Start of Block
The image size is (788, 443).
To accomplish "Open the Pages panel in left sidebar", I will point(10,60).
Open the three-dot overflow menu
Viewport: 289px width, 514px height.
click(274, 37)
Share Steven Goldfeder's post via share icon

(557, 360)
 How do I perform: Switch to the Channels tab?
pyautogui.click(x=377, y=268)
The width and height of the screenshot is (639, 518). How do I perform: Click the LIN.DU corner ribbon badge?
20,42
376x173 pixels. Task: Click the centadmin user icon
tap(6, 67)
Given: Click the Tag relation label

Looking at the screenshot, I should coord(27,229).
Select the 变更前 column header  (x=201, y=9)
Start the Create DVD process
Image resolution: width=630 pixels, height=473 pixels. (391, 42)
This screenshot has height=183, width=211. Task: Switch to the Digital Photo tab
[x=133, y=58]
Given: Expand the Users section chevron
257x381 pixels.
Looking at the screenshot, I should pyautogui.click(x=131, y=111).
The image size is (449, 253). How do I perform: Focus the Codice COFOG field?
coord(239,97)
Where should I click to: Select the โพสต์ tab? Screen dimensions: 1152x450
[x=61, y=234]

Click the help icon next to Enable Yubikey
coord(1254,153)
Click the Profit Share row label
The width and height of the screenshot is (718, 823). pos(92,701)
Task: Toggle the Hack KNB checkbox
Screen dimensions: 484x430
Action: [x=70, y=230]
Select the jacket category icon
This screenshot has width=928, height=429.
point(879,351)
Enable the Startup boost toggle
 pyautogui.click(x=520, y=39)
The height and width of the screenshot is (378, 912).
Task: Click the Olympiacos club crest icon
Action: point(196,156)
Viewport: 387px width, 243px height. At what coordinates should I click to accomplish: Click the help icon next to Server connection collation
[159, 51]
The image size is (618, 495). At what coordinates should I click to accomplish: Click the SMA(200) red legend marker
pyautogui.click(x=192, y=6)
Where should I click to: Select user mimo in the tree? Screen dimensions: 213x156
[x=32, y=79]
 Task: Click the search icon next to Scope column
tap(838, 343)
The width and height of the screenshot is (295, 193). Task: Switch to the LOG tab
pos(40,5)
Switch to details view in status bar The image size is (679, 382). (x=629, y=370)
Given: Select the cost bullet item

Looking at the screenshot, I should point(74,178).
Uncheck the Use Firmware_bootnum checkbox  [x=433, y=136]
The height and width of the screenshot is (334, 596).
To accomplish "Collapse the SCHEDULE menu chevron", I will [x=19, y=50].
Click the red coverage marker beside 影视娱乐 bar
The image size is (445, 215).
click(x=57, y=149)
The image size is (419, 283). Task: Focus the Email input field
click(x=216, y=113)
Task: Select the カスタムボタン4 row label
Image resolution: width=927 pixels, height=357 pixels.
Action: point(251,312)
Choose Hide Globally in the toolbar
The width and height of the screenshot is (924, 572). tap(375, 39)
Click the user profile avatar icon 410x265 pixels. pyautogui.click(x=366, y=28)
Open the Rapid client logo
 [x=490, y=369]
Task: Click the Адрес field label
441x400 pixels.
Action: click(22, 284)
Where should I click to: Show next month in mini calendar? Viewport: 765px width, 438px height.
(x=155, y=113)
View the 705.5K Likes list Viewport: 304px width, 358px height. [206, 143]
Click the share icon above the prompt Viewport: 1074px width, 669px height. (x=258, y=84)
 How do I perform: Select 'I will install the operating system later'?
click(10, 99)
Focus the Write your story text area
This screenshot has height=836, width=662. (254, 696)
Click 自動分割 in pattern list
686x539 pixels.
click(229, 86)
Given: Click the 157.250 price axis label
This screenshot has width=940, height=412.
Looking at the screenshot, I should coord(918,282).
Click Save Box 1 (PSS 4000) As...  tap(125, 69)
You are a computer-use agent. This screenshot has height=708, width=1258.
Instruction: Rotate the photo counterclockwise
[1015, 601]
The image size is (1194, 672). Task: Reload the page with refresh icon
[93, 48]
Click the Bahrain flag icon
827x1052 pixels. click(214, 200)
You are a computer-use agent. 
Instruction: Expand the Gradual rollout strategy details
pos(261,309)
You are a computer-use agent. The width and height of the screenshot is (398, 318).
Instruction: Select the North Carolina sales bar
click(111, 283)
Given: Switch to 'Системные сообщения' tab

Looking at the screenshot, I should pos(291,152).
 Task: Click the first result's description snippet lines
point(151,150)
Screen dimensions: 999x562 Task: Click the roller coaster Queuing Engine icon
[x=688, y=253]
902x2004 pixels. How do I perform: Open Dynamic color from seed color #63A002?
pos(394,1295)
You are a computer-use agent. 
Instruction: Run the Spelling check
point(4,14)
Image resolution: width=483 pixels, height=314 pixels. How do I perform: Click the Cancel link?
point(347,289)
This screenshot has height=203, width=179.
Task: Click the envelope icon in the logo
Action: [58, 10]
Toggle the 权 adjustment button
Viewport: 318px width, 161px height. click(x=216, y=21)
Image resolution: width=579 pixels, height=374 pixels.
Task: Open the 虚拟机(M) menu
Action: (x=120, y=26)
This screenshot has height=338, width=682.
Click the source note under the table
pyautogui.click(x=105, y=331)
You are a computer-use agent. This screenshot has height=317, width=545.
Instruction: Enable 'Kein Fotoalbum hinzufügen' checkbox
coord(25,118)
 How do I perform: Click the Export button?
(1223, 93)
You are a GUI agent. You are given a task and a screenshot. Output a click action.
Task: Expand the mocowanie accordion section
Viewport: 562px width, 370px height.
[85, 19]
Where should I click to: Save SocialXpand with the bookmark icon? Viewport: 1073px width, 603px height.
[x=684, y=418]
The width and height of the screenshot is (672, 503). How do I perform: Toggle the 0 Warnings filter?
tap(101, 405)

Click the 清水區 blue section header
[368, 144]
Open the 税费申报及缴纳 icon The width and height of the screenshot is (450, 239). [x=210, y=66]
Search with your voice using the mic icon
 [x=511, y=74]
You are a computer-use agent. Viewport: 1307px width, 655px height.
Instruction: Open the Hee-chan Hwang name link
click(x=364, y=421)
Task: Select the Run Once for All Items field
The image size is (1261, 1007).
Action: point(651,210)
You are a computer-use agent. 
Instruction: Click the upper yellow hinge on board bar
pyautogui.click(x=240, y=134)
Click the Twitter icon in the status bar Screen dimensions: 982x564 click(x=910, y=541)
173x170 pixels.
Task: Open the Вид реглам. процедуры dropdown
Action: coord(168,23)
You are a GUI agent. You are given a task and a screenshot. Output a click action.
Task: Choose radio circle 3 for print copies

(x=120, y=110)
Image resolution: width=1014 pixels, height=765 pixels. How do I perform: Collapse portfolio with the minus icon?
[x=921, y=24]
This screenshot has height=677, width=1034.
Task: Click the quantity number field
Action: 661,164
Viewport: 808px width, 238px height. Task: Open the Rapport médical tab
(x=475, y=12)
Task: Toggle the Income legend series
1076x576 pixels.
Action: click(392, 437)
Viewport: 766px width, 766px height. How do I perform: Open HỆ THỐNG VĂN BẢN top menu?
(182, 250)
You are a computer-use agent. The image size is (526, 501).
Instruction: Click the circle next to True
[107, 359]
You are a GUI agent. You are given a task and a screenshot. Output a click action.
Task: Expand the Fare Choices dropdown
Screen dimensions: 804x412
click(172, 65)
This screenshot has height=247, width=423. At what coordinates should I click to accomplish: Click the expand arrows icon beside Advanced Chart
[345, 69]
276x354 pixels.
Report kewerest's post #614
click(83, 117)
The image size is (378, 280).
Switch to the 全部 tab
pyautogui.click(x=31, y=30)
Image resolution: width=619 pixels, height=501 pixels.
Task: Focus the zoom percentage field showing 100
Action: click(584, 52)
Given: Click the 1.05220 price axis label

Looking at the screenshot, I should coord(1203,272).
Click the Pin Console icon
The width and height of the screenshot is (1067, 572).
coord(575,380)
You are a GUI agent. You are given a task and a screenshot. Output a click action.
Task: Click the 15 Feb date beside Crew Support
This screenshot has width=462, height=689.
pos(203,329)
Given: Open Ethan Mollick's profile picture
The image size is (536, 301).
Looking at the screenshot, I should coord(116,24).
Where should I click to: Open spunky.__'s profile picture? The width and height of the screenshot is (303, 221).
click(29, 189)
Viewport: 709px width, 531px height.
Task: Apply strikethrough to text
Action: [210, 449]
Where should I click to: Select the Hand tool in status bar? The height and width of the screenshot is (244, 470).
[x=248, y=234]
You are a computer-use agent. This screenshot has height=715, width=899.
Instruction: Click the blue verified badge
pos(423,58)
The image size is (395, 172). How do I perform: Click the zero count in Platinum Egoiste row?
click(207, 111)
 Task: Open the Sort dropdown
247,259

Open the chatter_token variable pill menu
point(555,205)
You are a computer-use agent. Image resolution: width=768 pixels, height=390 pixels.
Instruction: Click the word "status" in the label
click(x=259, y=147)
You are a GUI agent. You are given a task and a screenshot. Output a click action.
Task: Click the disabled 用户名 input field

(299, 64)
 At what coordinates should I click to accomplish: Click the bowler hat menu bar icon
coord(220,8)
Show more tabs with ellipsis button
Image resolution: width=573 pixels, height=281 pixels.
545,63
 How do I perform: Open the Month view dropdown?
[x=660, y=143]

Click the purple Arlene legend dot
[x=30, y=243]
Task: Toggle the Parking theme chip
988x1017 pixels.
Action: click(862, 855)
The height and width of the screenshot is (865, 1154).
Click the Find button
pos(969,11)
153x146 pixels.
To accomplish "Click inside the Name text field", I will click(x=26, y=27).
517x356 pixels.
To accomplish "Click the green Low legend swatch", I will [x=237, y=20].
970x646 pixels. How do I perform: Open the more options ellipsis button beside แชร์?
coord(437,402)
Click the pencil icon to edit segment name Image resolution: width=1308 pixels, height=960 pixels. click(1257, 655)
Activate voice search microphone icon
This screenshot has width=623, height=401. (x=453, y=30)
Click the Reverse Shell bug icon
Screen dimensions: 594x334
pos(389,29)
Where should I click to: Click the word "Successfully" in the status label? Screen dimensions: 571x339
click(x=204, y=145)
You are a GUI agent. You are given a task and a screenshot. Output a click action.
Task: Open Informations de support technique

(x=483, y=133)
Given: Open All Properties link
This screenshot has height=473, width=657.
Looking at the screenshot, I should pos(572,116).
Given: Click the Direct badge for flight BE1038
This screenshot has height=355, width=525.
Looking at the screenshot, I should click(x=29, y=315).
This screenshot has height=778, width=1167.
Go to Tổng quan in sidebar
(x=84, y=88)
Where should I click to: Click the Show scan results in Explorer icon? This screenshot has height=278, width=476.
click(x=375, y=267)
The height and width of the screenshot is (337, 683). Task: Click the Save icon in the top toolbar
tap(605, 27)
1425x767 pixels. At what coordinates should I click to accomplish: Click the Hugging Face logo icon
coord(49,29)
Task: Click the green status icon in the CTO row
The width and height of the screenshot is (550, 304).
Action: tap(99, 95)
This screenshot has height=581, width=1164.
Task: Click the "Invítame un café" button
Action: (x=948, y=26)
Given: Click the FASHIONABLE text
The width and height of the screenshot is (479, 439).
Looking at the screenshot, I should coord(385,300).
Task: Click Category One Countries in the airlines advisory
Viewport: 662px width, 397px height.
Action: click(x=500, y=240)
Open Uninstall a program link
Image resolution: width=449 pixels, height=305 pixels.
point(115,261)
End of Block
◆ **Exercise prompt**:
Return a copy of every line in the records that includes the string "computer".

◆ **Solution for this problem**:
You are a computer-use agent. This screenshot has height=708, width=1258.
You are a computer-use agent. 
You are a computer-use agent. The width and height of the screenshot is (398, 318).
You are a computer-use agent. 
You are a computer-use agent. This screenshot has height=317, width=545.
You are a computer-use agent. Viewport: 1307px width, 655px height.
You are a computer-use agent. 
You are a computer-use agent. The image size is (526, 501).
You are a computer-use agent. This screenshot has height=715, width=899.
You are a computer-use agent. Image resolution: width=768 pixels, height=390 pixels.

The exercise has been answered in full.